As He dictates, we are going to suffer with those who suffer, weep with those who weep. If we didn't, if He exempted us as He did His people in the land of Goshen from some of the plagues, our witness would be less compelling.

Time is too short, brothers and sisters, before His great gathering of the wheat and the tears which grow up alongside each other for Him to provide an easy out, a bitter excuse, to our neighbors that we only praise and serve Him because we don't have to suffer as they do. Instead, as the birth pangs of His new order multiply, as the Earth itself convulses in longing to be made new, His prophets, His spokespeople, are embedded by His sovereign grace and choice to explain His purposes to others who are suffering, too, as Milton put it, justify the ways of God to men.

This is tender work, too precious to nurse our fears and resentments for very long. Might time in His Word allow us to adjust quickly and comfort one another with its Truth. Let us learn from Eugene Peterson in his Pastor memoir says concurrently teaching Revelation in seminary gave him an interesting lens through which to view his first pastorate. As he began to understand the real problems his congregants dealt with, he sees, "I was pastor to people who were in the lion's den, to and women who were facing wild beasts in the Coliseum. I began to imagine myself into that intersecting work in world of Patmos and White Plains and New York."

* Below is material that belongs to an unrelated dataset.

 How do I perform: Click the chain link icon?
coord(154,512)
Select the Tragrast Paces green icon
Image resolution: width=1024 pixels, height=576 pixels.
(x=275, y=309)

If we are singed by proximity to some of judgment's carefully controlled fire, let us rejoice that we serve Christ Who was IN the fire with Shadrach, Meshach, and Abednego. If we think we taste but a drop of the world's bitter cup because Christ has honored us to learn His likeness by suffering exactly laid out for our growth and our good, remember that we serve One Who drink the cup of wrath for the sin of His elect all the way to the dregs.

He said in expiring triumph that His work was FINISHED, that His own, from Jeremiah through to the present day, would know that the remaining pains, heartaches, and changes we experience are not penalties but opportunities to walk by faith after Him. When life burns, we sound off, then, with joy that His own shall shine like lights in the firmament.